TIME–SPACE DISTRIBUTIONS OF DIVERSE ORE DEPOSITS IN SOUTHERN ALTAIDS, NW CHINA AND ITS TECTONIC IMPLICATIONS


WAN, Bo, Tethys Research Center, Institute of Geology and Geophysics, Chinese Academy of Sciences, Beijing, 100029, China

Trench-arc-backarc system is a classic geological feature, which can be observed in active orogens or preserved in fossil orogens. In such a tectonic setting, orogenic gold ore deposits are always close to the trench and located within a serious of regional faults; porphyry copper ore deposits are located at the arc and volcanogenic massive sulfide (VMS) deposits are located at the backarc basin (Groves et al., 1998). Because the different stress field between building the arc (compression) and forming the backarc basin (extension), the porphyry and VMS ore deposits cannot form synchronously (Sillitoe 1980), which is consistent what we observed at active arc-backarc system.

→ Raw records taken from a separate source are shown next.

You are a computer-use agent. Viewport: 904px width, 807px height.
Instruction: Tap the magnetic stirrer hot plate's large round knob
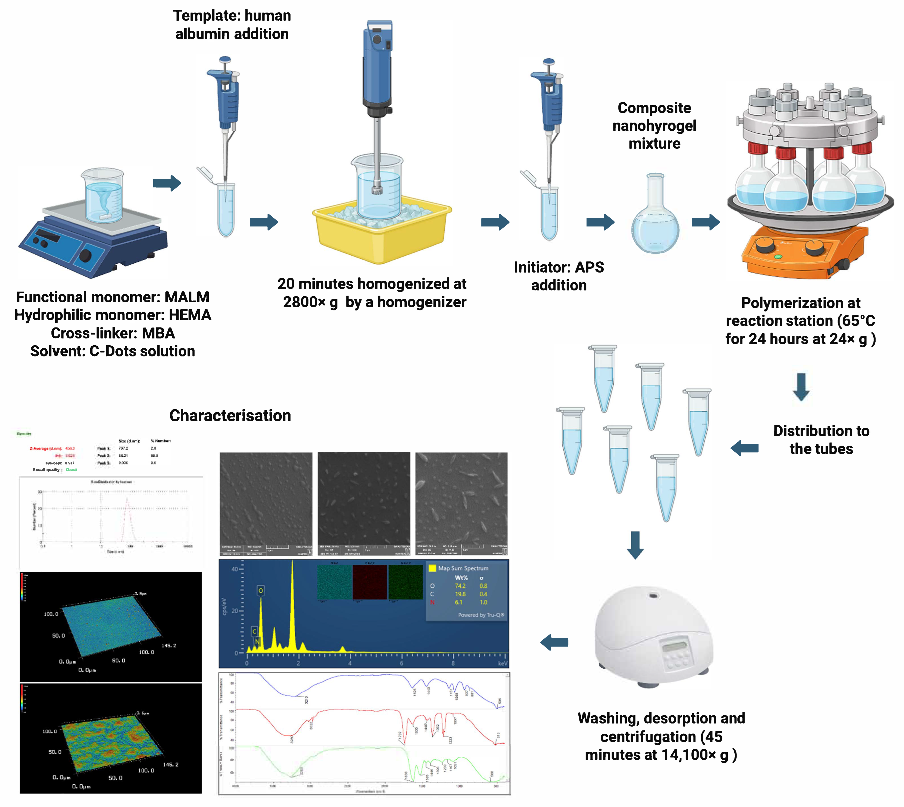pos(85,256)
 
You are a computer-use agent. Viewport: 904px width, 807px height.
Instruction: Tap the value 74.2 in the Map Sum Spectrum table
pos(460,586)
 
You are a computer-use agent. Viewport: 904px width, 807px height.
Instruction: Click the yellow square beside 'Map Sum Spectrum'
pos(432,568)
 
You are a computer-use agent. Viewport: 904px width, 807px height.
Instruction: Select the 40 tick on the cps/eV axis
pos(235,569)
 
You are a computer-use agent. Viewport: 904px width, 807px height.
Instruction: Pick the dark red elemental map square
pos(369,582)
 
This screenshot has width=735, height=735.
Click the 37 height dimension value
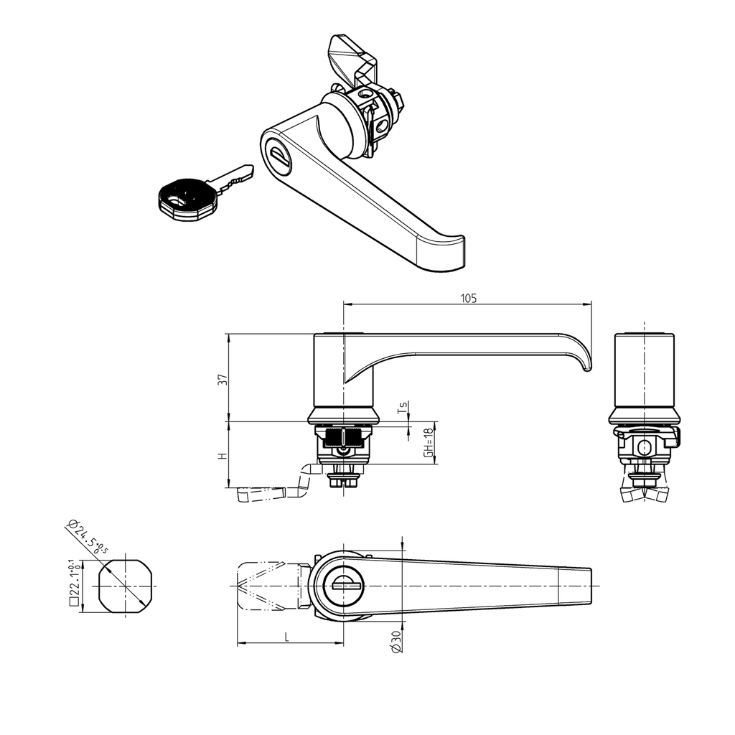222,379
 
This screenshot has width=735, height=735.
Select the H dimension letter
223,455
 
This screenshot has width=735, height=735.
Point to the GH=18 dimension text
428,442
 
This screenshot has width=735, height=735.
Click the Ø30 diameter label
397,641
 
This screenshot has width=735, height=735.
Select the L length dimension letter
286,636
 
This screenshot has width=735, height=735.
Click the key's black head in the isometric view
185,201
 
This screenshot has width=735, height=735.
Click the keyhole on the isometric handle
279,157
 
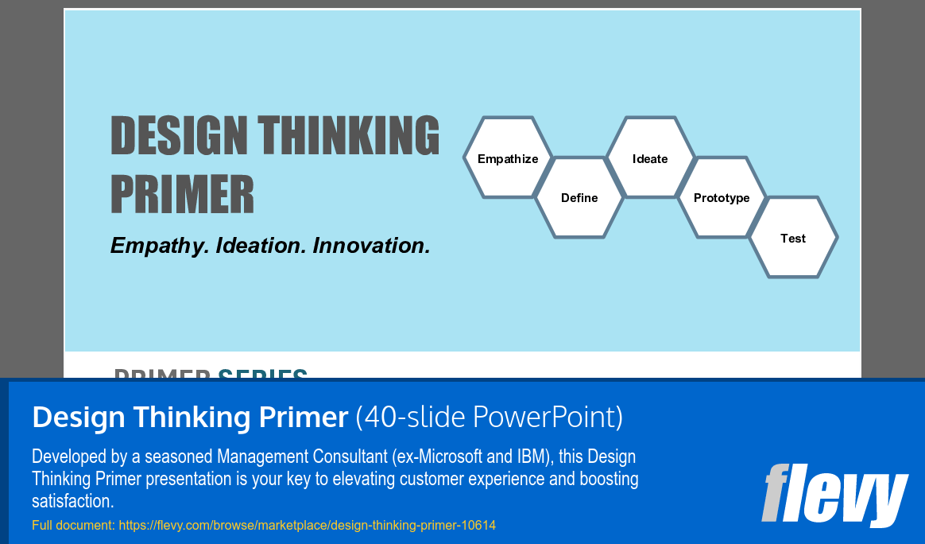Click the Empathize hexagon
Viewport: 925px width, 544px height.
coord(508,158)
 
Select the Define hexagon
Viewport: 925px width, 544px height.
coord(579,198)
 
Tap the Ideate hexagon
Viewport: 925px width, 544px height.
coord(650,158)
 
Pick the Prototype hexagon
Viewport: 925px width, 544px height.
coord(722,198)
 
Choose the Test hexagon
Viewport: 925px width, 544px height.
coord(793,238)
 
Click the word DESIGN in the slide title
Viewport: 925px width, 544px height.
coord(179,135)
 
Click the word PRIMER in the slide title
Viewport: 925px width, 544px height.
coord(182,194)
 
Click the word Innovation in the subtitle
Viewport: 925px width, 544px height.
coord(371,246)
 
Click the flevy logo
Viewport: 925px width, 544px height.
coord(834,493)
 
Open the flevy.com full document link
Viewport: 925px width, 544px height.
coord(307,526)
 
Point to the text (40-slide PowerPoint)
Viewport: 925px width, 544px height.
coord(489,417)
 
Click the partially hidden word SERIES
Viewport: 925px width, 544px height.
coord(262,373)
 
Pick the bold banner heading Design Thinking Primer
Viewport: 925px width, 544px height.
coord(190,417)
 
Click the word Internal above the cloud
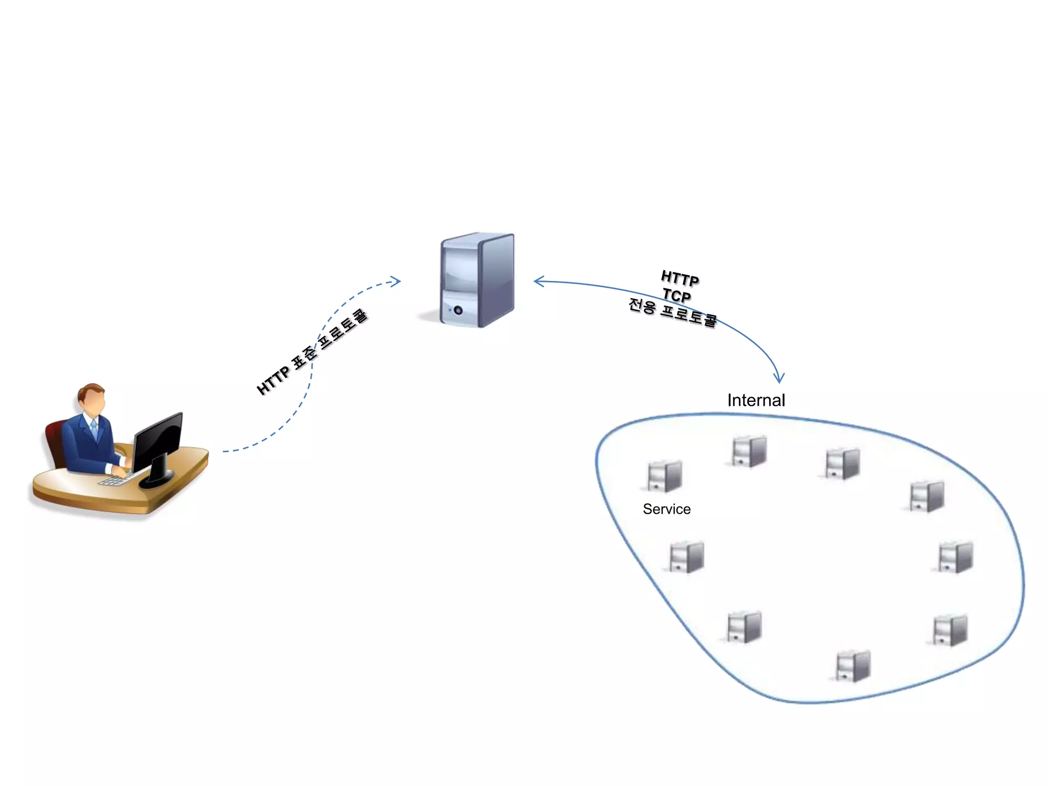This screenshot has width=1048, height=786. tap(756, 400)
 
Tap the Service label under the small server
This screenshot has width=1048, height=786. tap(666, 509)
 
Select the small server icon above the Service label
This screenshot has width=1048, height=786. tap(664, 476)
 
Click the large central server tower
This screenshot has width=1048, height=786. tap(478, 280)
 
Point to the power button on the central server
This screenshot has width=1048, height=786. tap(458, 311)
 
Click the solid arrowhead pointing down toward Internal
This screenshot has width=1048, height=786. tap(779, 378)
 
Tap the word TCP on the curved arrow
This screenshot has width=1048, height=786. tap(676, 295)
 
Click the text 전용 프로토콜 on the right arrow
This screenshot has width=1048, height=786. tap(672, 313)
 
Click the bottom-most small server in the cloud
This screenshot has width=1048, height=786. tap(853, 666)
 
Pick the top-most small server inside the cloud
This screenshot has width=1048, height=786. tap(749, 451)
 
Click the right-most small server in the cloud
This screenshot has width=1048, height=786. tap(955, 557)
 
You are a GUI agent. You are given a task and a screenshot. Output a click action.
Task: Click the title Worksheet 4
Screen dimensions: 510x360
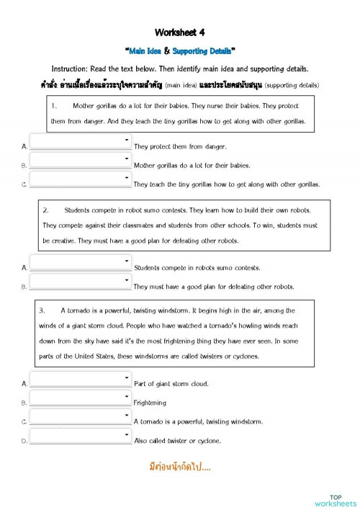point(180,32)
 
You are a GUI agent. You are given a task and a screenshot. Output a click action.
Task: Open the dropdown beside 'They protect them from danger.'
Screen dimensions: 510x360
point(80,141)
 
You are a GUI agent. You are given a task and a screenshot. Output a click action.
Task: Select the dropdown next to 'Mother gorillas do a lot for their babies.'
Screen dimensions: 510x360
point(80,160)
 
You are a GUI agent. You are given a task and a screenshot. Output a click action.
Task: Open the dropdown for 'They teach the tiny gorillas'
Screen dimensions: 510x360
point(80,179)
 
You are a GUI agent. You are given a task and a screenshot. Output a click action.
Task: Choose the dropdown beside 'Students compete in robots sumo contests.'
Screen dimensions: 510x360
point(80,262)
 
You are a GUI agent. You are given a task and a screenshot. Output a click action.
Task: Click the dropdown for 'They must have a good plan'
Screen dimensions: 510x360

The Chinese Altai–East Junggar collage in the southern Altaids hosts three metallogenic belts, which are, from north to south: (1) a volcanogenic massive sulphide (VMS) Cu–Pb–Zn belt; (2) a belt of shear zone-related gold deposits; (3) a porphyry Cu–Au–Mo belt. The VMS deposits formed in two pulses (c. 405 Ma and c. 375 Ma) in the Chinese Altai arc (Wan et al., 2011). The porphyry deposits developed in three pulses in the East Junggar arc, the first two synchronous with the VMS mineralization, and the third at c. 310 Ma (Wan et al., 2014). The shear zone-related gold and iron deposits developed in the late Carboniferous to Permian at the contact between the Chinese Altai and East Junggar arcs (Wan et al., 2012). Time–space distributions of diverse ore deposits across the Altai–East Junggar collage indicate that the collage developed from two independent arcs, the Chinese Altai and the East Junggar. The VMS and porphyry deposits developed in the Chinese Altai and East Junggar arcs, respectively. The Chinese Altai arc is interpreted to be a Japanese-type arc, and the East Junggar arc a Mariana-type arc. During the latest Palaeozoic, the two arcs were juxtaposed by the Erqis Fault, when many shear zone-related lode gold deposits were emplaced. These metallogenic distributions were a likely response to spatially localized mechanisms of crust growth and to the tectonic evolution of the Altai–East Junggar collage, and they are consistent with interpretation of the Altaids as a multiple subduction–accretion collage.